Así las cosas, y volviendo a España, ¿qué instancia central podría funcionar de una manera razonablemente funcional después de convertirse en residual –Maragall dixit– en las unidades territoriales que conforman el conjunto del Estado? ¿Cómo luchar contra la maraña política que amenaza siempre, en mayor o menor grado, y debido a su inevitable complejidad estructural, a los Estados federales –aun a los mejor organizados–, creando una compleja red de comisiones bilaterales entre el Estado central y las comunidades regionales, comisiones éstas que por su propia naturaleza paritaria sólo pueden decidir por medio del consenso y que están, por lo tanto, en condiciones de paralizar, llegado el caso, la capacidad de decisión de las instancias centrales del Estado? ¿Cómo no ver, en fin, que esos dos problemas que acaban de apuntarse se incrementarán en España como consecuencia de la peculiaridad más fundamental de nuestro sistema federal, que no es jurídico-constitucional sino política: la presencia de partidos nacionalistas que viven de mantenerse en una situación de permanente confrontación con el Estado?
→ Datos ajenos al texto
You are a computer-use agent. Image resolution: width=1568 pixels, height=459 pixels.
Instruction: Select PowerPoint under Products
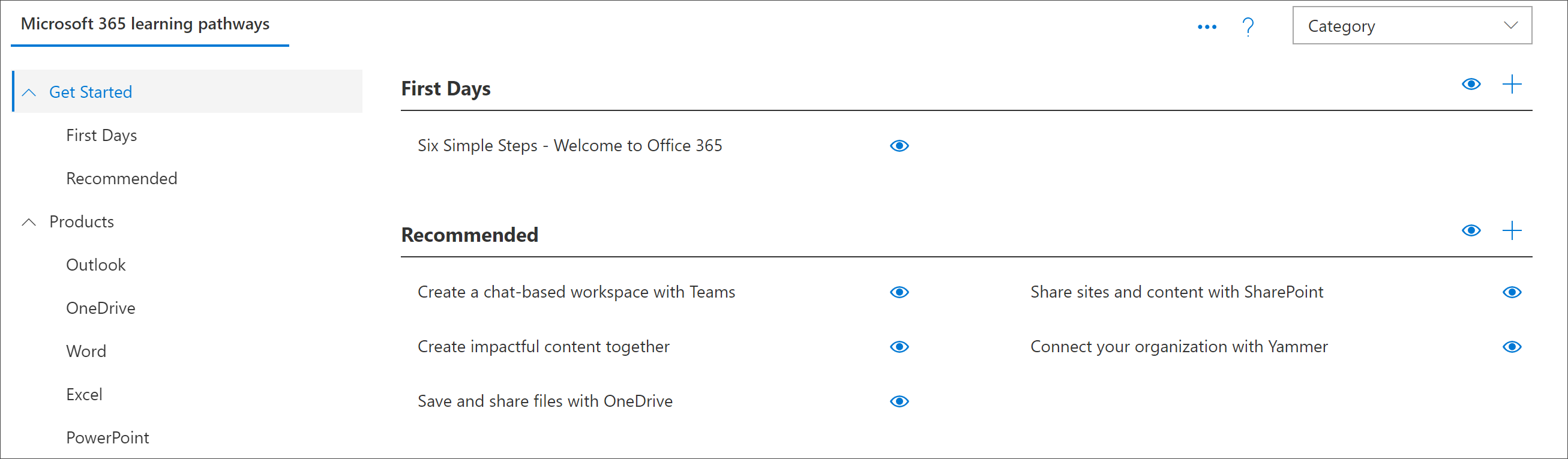pos(107,437)
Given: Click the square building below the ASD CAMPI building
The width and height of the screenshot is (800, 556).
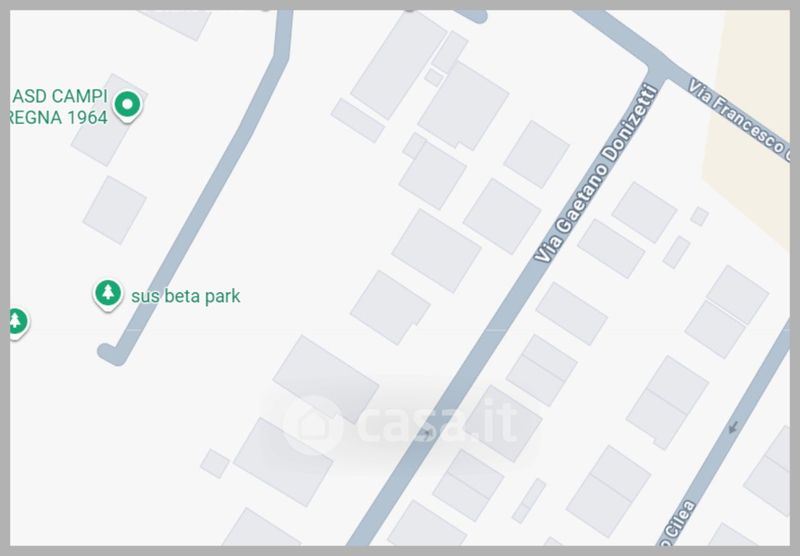Looking at the screenshot, I should 115,210.
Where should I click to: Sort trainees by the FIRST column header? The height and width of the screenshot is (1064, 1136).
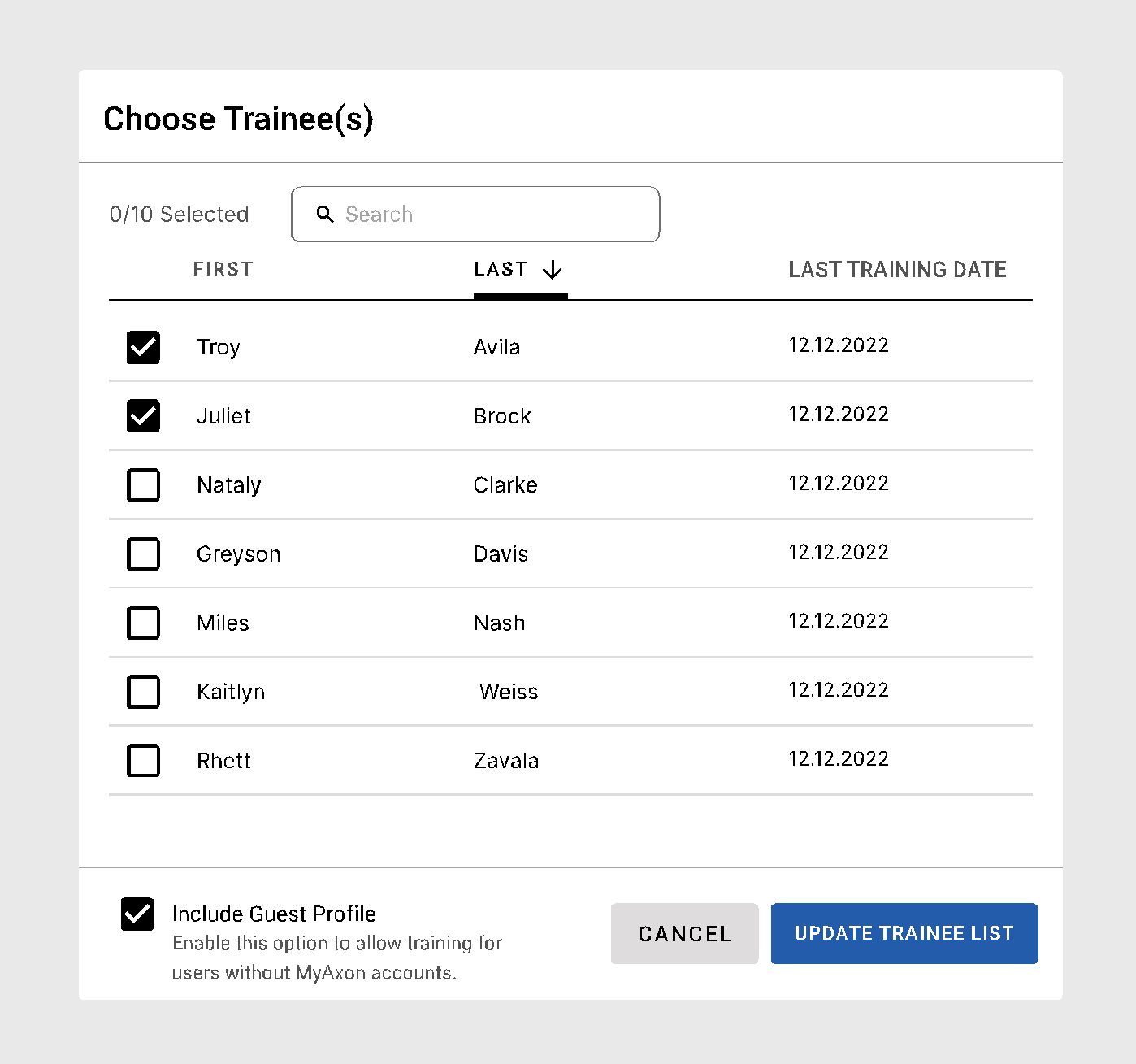(x=223, y=269)
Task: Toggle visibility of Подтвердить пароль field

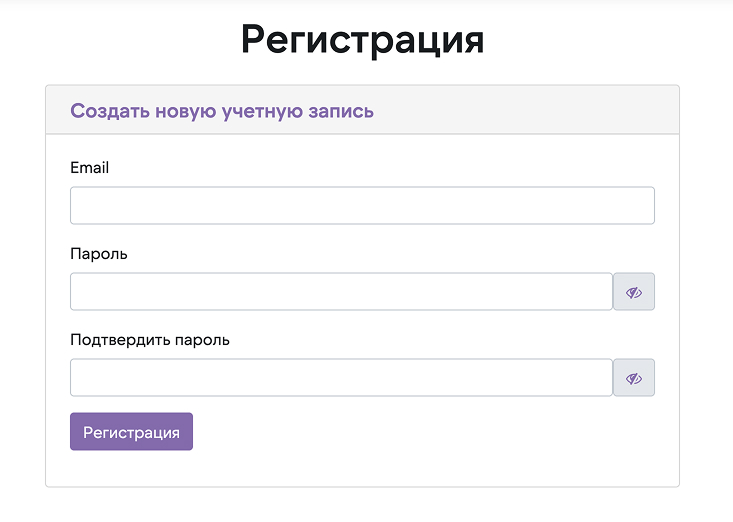Action: tap(633, 378)
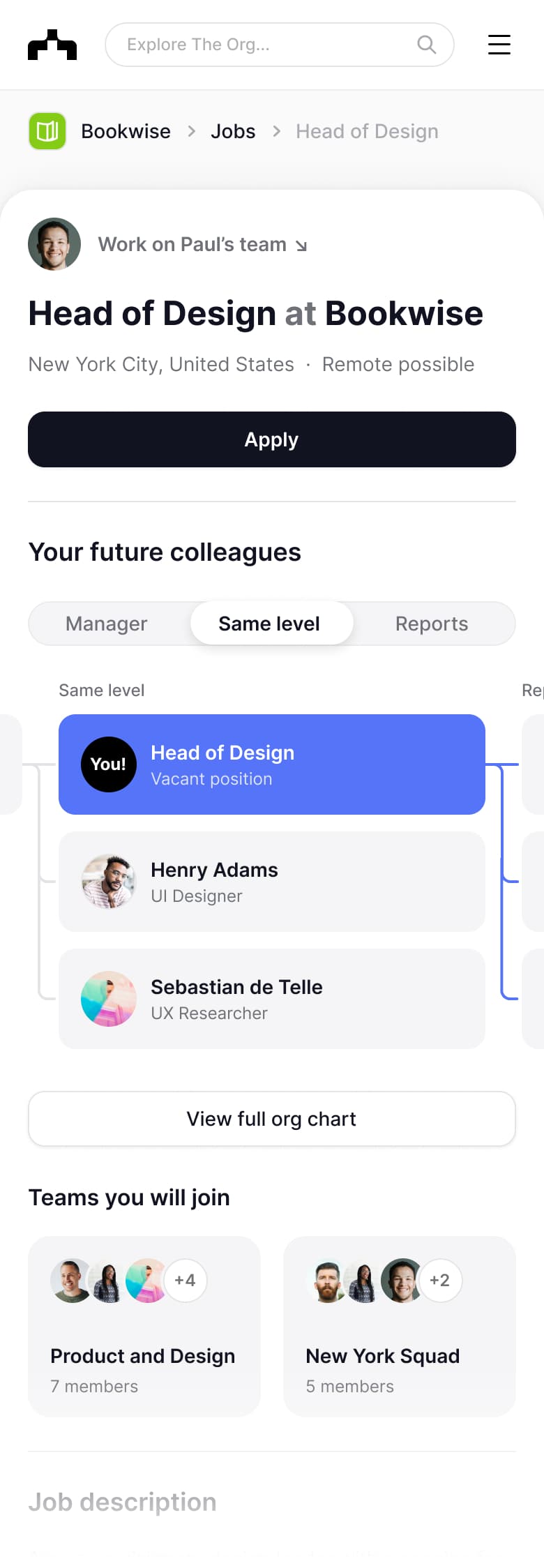Go to Bookwise in breadcrumb
Viewport: 544px width, 1568px height.
click(126, 131)
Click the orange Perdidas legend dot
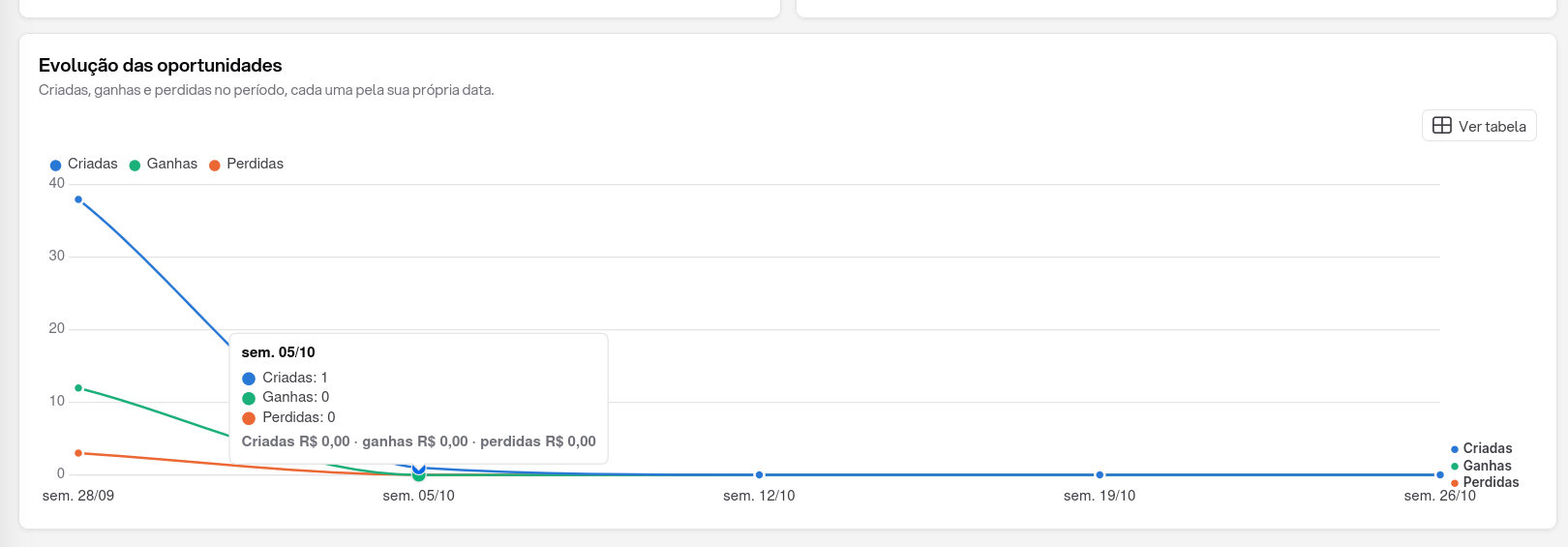1568x547 pixels. tap(215, 166)
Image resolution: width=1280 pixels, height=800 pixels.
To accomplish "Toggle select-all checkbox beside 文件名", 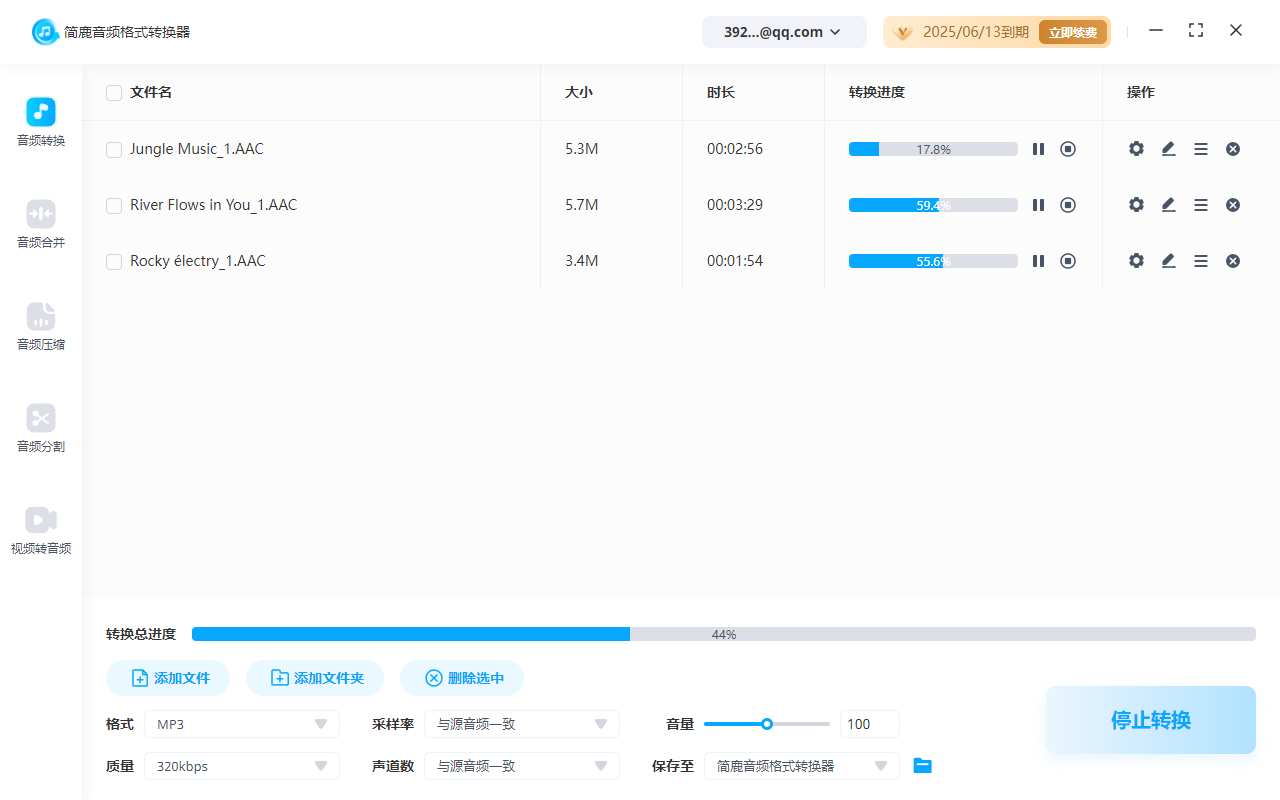I will click(114, 93).
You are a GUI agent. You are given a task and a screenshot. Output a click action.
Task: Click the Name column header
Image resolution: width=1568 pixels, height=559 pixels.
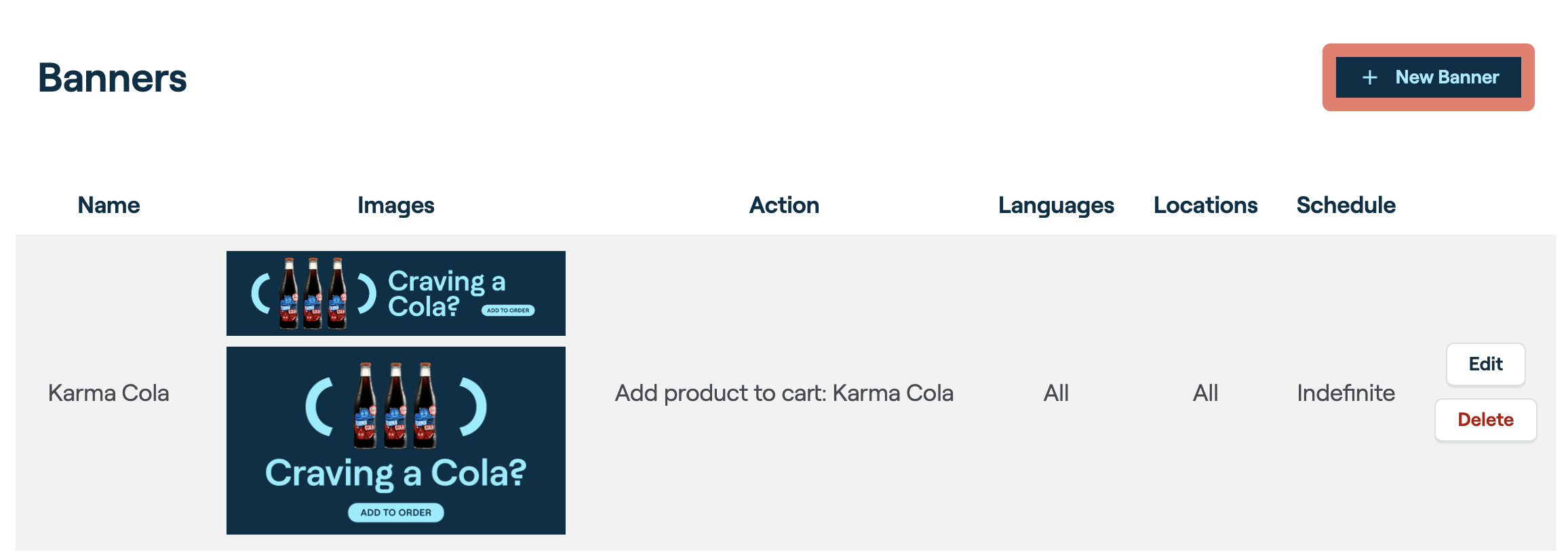109,205
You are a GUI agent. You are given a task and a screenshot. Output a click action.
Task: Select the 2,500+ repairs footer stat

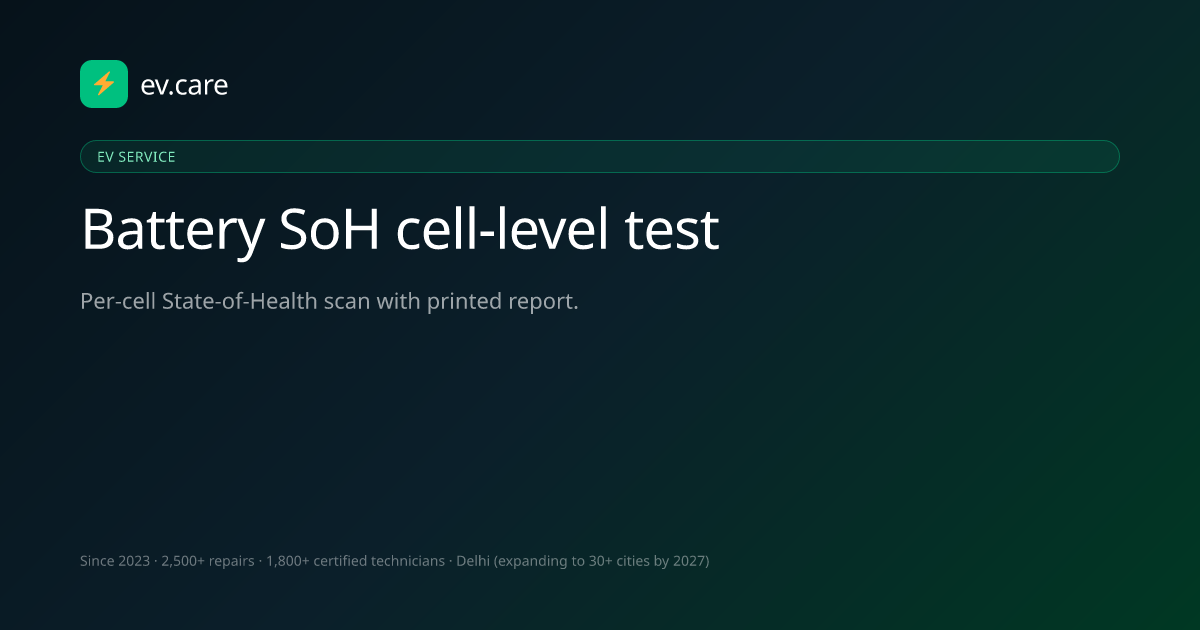click(x=208, y=561)
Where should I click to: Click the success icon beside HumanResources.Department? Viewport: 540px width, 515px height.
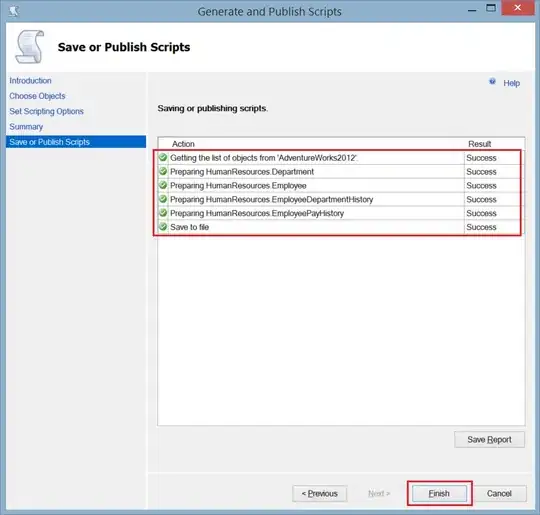[x=163, y=171]
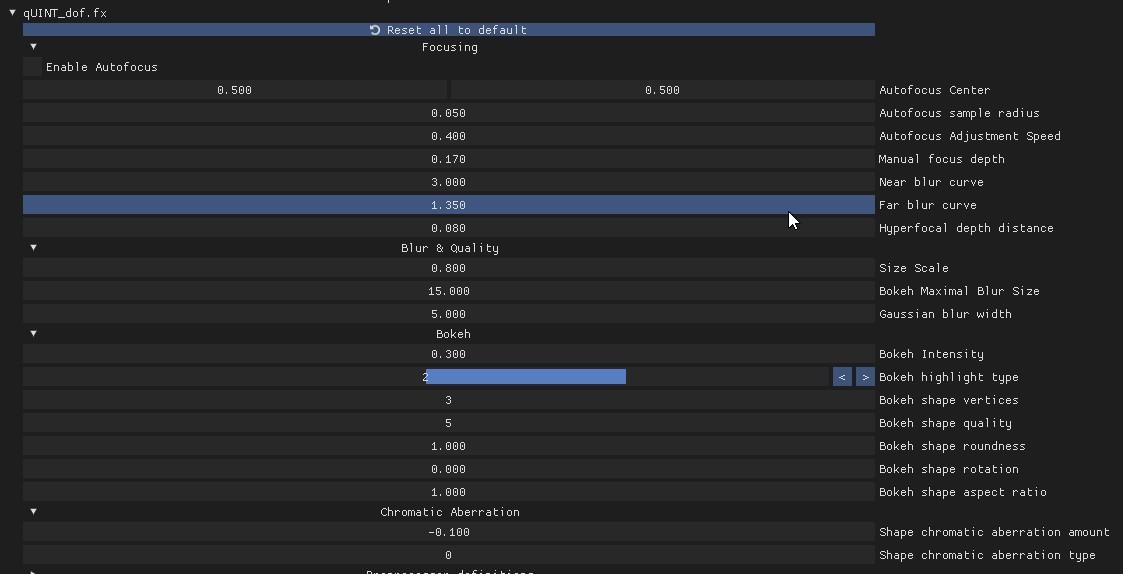This screenshot has height=574, width=1123.
Task: Click the Bokeh shape vertices slider
Action: pyautogui.click(x=448, y=400)
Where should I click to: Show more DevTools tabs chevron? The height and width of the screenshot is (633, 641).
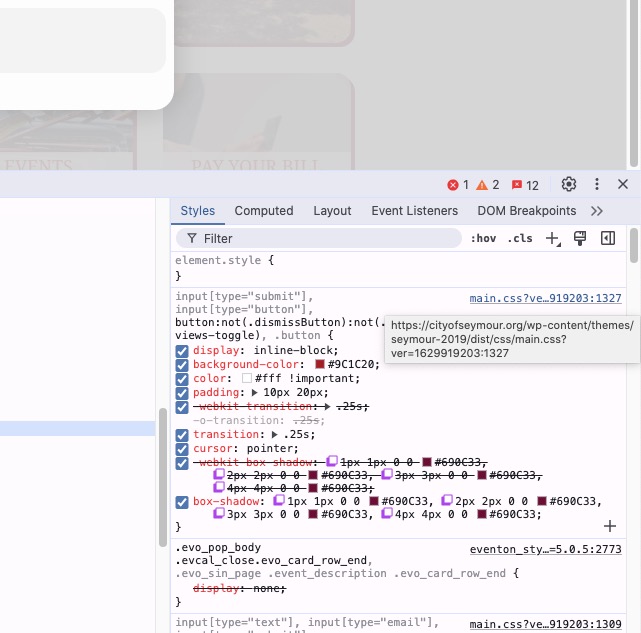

Digámoslo con toda claridad: es sencillamente increíble que, teniendo a la vista el debate sobre el federalismo abierto en Alemania, del que el libro de Thomas Darnstädt deja constancia más que sobrada para el lector español interesado en este tema central de nuestro futuro colectivo, nos hayamos metido en la camisa de once varas de una reforma estatutaria –la catalana– que, de cumplirse los funestos presagios que sobre la misma cabe realizar, tendrá, en términos políticos, una muy difícil, por no decir imposible, marcha atrás y provocará, casi con total seguridad, un efecto contagio que multiplicará en progresión, y no en mera proporción, los problemas de funcionamiento del sistema político español: con dos estatutos como el catalán tendremos más del doble de problemas que con uno, con tres mucho más del triple, y así sucesivamente en una endiablada progresión. ¿Se imaginan lo que ocurriría con diecisiete estatutos de esa clase? No, no se lo imaginan, pero muy probablemente lo verán.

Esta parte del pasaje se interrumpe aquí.